Cadiz, Seville, and Gibraltar are all nearby.
Cadiz: Fried Fish
The fish from the UK's ubiquitous 'fish and chips' was a Spanish invention, in particular from the Andalusian coast and Cadiz itself. The freiduria Las Flores in Cadiz is the best place to get fried fish, with more than a dozen varieties on offer.
If you can't make it to Cadiz, another great place to get fried fish is at the Freiduria Puerta de la Carne in Seville.
The old town's unique location on the end of a narrow peninsula gives it a wonderful microclimate all of its own.
Jerez and Seville are both nearby (you can even visit both).
Leon: Tapas Bars of Barrio Húmedo
Leon is second only to Granada for serving tapas the way it was meant to be served: as a free accompaniment to your drink.
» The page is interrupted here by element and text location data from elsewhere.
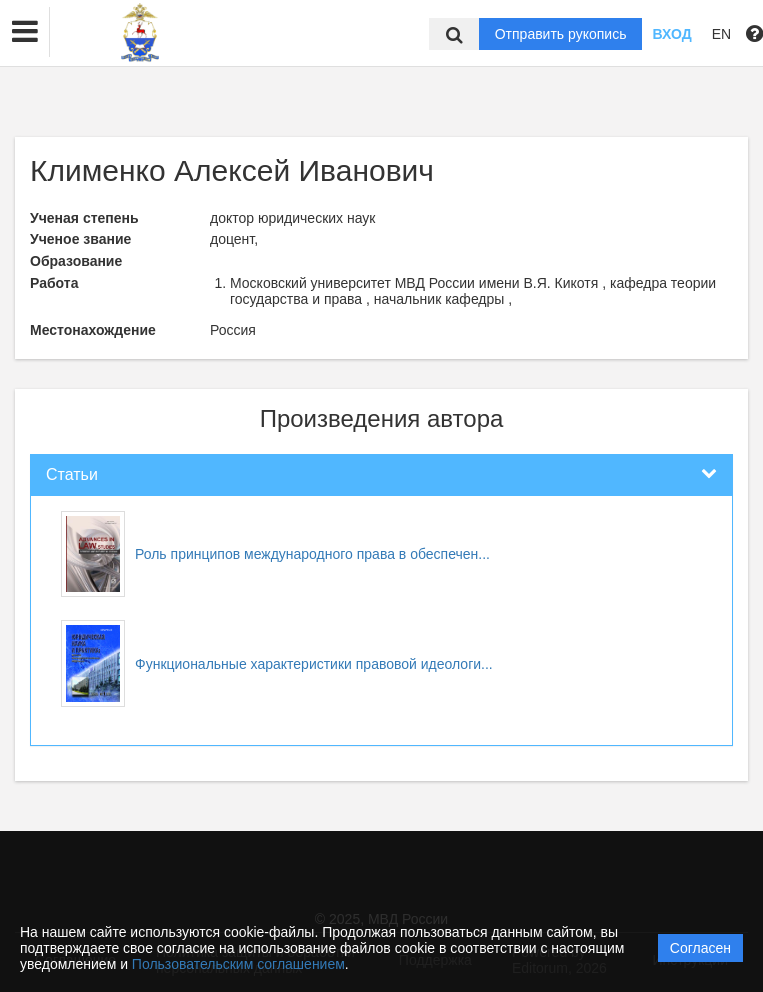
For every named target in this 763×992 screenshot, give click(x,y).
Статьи (72, 474)
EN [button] (721, 34)
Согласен (700, 948)
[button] (25, 32)
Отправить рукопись (561, 34)
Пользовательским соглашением (238, 964)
The Barrio Húmedo ('damp quarter') is Leon's attractive old town area, the perfect backdrop for your bar-hopping tapas trail!
None of the cities are especially close, but Oviedo would you be your nearest option.
Burgos: The Cathedral
The 13-century Burgos cathedral is the only cathedral in Spain that is a UNESCO World Heritage Site entirely in its own right (several old towns make the list, partly because of their cathedral, and Seville cathedral makes the list as a joint entry with the Alcazar and Archivo de Indias). It's an imposing sight, far bigger than would seem appropriate for a city of this size.
Burgos is just over an hour's drive from Logroño and between 90 minutes' and two hours' drive from both Bilbao and Leon.